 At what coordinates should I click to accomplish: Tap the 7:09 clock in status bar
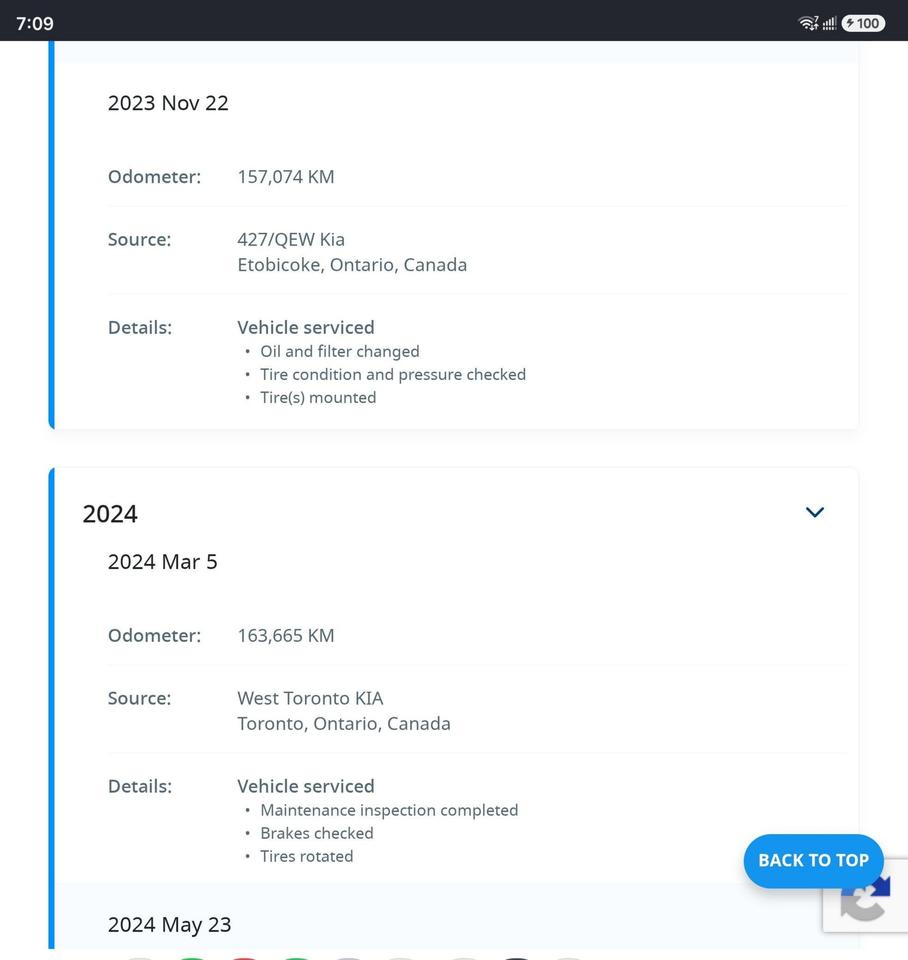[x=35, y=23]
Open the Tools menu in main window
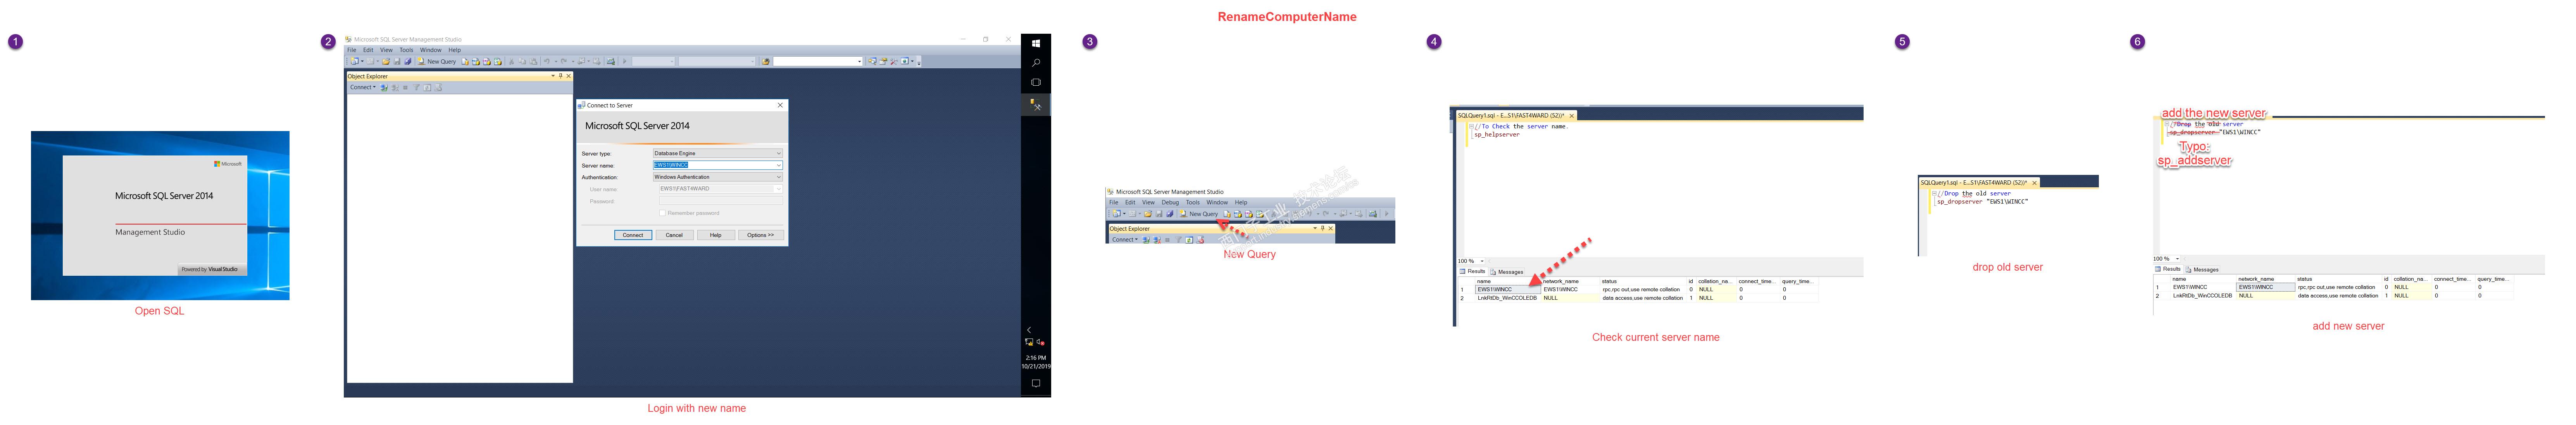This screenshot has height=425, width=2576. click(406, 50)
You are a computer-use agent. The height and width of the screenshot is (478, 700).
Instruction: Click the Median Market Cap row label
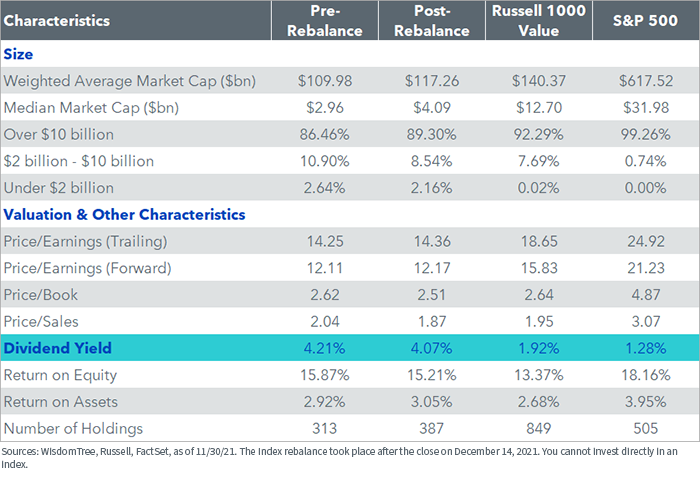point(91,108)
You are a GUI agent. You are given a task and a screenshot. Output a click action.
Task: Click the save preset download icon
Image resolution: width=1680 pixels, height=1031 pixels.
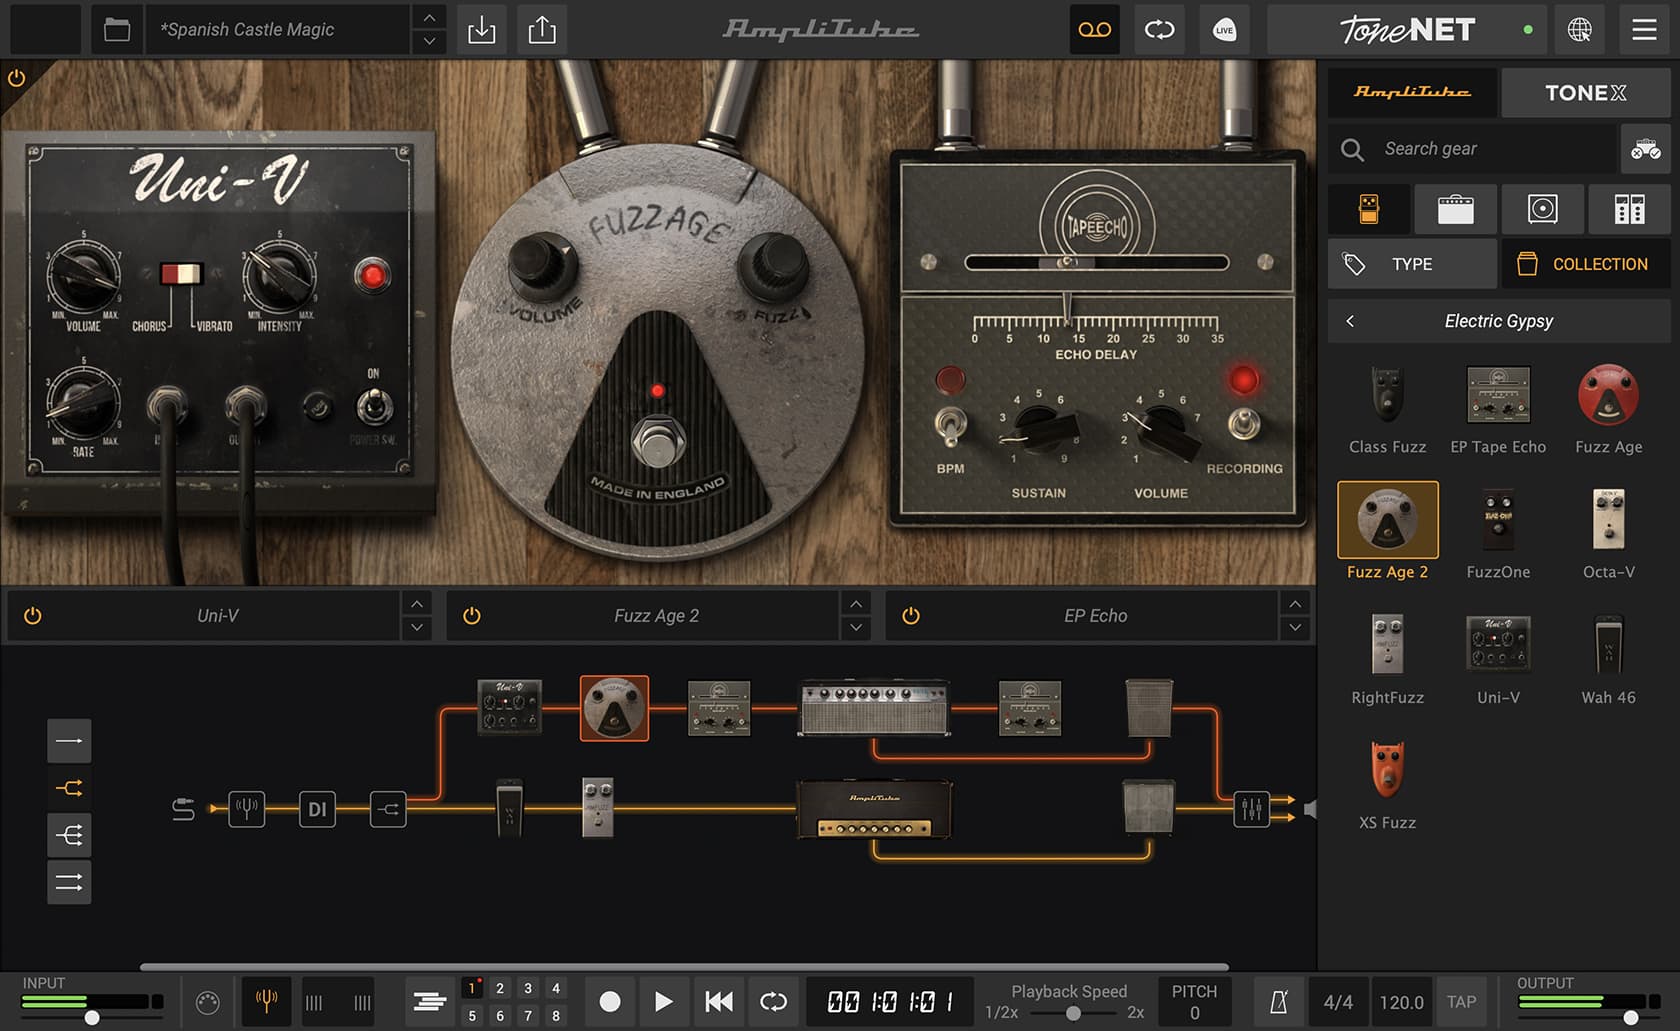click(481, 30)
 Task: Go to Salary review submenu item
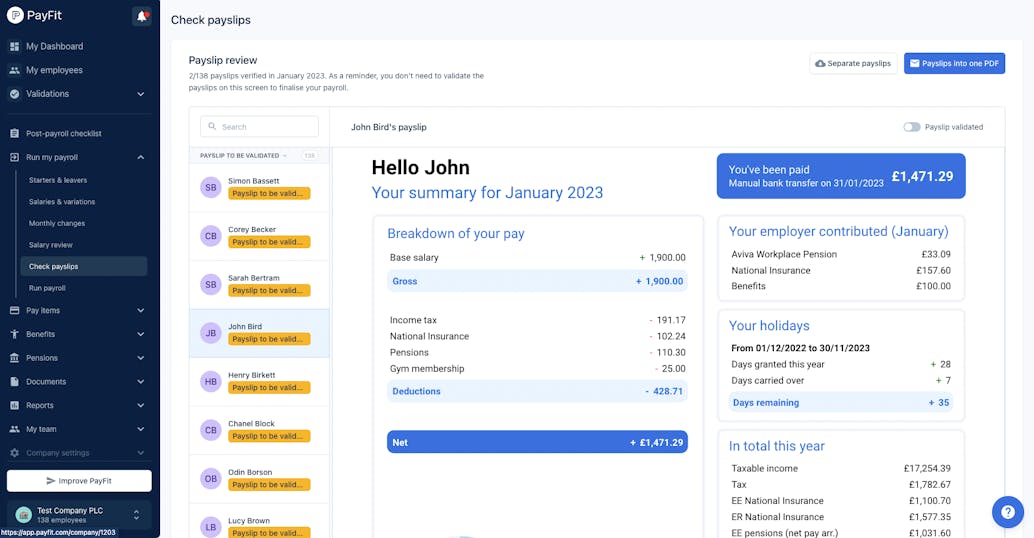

-=-=-=-=-

-- REQUIREMENT --
Please write out the material above word for word, leaving out the pictures.

-- REPLY --
 At what coordinates should I click to accomplish: Tap the 7:09 clock in status bar
[x=35, y=23]
Open the Tools menu in main window
This screenshot has height=425, width=2576. click(406, 50)
You are a computer-use agent. The height and width of the screenshot is (478, 700).
Instruction: Click the Median Market Cap row label
point(91,108)
You are a GUI agent. You are given a task and a screenshot. Output a click action.
Task: Click the save preset download icon
Image resolution: width=1680 pixels, height=1031 pixels.
click(481, 30)
 Task: Go to Salary review submenu item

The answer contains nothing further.